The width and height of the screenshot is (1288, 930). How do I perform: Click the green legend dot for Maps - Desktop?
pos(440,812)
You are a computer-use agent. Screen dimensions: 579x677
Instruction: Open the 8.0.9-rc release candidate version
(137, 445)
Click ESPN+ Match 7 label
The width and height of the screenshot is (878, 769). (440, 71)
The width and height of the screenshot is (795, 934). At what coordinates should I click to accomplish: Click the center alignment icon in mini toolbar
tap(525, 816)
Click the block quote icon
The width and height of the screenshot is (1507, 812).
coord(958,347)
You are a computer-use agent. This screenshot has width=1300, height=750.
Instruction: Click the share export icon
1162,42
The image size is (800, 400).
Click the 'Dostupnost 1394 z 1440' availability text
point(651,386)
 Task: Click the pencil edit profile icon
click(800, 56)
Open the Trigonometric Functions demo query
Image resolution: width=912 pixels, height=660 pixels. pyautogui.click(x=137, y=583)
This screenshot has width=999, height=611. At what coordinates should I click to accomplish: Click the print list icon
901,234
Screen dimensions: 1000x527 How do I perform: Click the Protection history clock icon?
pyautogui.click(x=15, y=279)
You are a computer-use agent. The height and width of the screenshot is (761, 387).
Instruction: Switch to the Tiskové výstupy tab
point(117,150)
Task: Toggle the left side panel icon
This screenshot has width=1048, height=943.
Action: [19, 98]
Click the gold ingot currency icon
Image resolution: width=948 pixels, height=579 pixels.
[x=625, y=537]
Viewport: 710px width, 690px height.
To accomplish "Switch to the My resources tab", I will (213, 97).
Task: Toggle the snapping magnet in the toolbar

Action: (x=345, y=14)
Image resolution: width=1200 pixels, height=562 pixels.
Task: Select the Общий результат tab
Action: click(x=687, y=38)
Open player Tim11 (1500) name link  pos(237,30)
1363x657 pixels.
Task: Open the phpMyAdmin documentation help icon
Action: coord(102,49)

==*==

Prompt | In the listing above, find every line with the word "agent" and copy it out.

Written reply |
You are a computer-use agent. Screen dimensions: 579x677
You are a computer-use agent. This screenshot has width=1300, height=750.
You are a computer-use agent. The height and width of the screenshot is (761, 387).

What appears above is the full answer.